Nous donnons raison à l'idée de Taniouk, qui se résume en ce que « le regret sur l'idée de l'unité de l'homme et de son milieu -et, par conséquent, de l'homme et de la société - conduit le personnage du prophète à son dédoublement tragique, jusqu'aux symboles et intonations fatales»4. Les actes humains ont leurs

conséquences qui les justifient ou bien les rejettent. Tout en envisageant la vie comme un théâtre dans lequel le nouveau Messie joue le rôle d'un protagoniste, Vynnytchenko veut nous montrer à travers la fin de son Messie s'il est vrai ou faux. Dans la scène de la mort-ascension d'Amare, l'écrivain prive définitivement le prophète de sa sainteté. Ayant perdu son don il devient l'otage de sa propre foi, un jouet inutile qui empêche l'élite technocratique de réaliser ses plans.

Le personnage ambivalent de la pièce de Vynnytchenko peut être comparé à Becket, le héros équivoque de la pièce « costumée » de Jean Anouilh, ainsi qu'à Goetz, protagoniste du Diable et le Bon Dieu de Sartre. Les deux premières œuvres explorent les mêmes problèmes de l'amour, de l'amitié, et du devoir fatidique au nom duquel on renonce à son bonheur personnel.

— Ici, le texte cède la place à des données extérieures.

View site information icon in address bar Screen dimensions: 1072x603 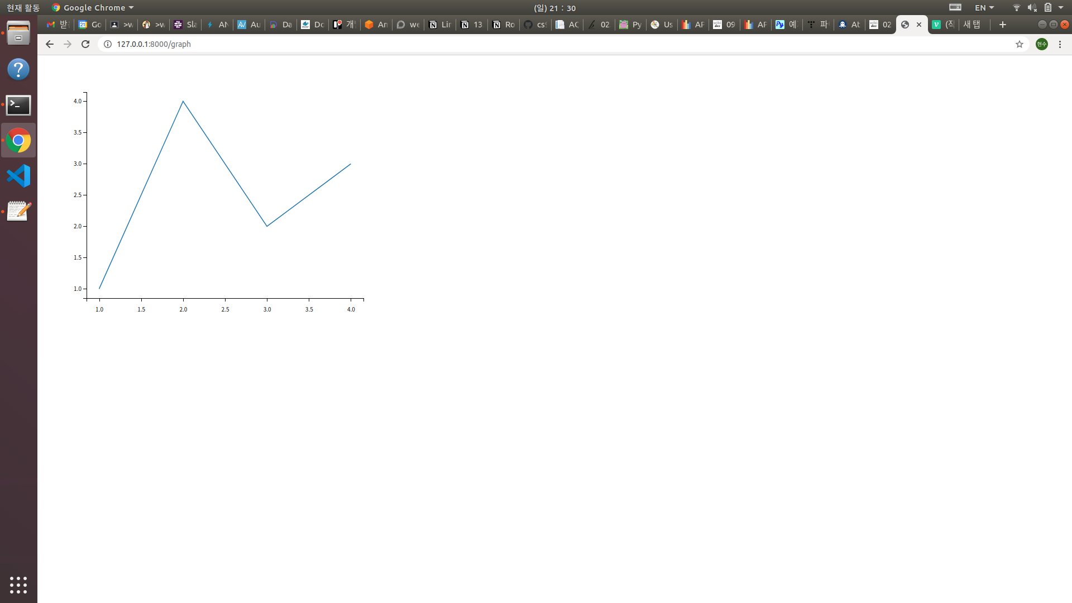(x=108, y=44)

Comme son homologue ukrainien, Becket, tout en parlant du mépris envers la richesse et le luxe, s'y adonne volontiers. Nous observons ici, néanmoins, une voie inverse : de la richesse, de la débauche à l'ascétisme et à la foi en Dieu ; tandis que dans Le Prophète la voie est contraire - de la pauvreté jusqu'au service au pouvoir de l'argent, ce qui a conduit Amare, en définitive, à la nécessité de sacrifier sa vie au nom de l'idée. Si Amare a eu l'intention de concilier la force de la foi et celle de l'argent, le message de la parole de Dieu et celui de l'amour charnel, pour Thomas Becket, par contre, la mission de service de Dieu et celle du roi d'Angleterre sont contradictoires : « si je deviens archevêque, je ne pourrai plus être votre ami... Je ne saurai servir Dieu et vous! »5. Le sujet de Becket est simple : la « conversion » de Becket à « aimer l'honneur de Dieu » lorsqu'il a été fait archevêque par son ami et son ancien compagnon de débauche le roi Henri II. Archevêque malgré lui, Thomas prend en effet son rôle au sérieux : il se sent confident de « l'honneur de Dieu » et défend âprement ses droits contre l'autorité royale. Il doit même fuir en France pour échapper à la vengeance du roi. Les deux hommes essaieront même de se réconcilier, car c'est le roi qui tend inconsciemment vers Thomas comme vers une personnalité extraordinaire qui cache à tout le monde le secret de son âme ; mais ce sera en vain. Anouilh réaffirme par là l'absurdité des plus nobles combats. Becket est voué à défendre la cause de Dieu, mais quelle que soit son intransigeance, comme le remarque Morvan Lebesque, « il est assez honnête pour ne pas la confondre avec la sainteté »6.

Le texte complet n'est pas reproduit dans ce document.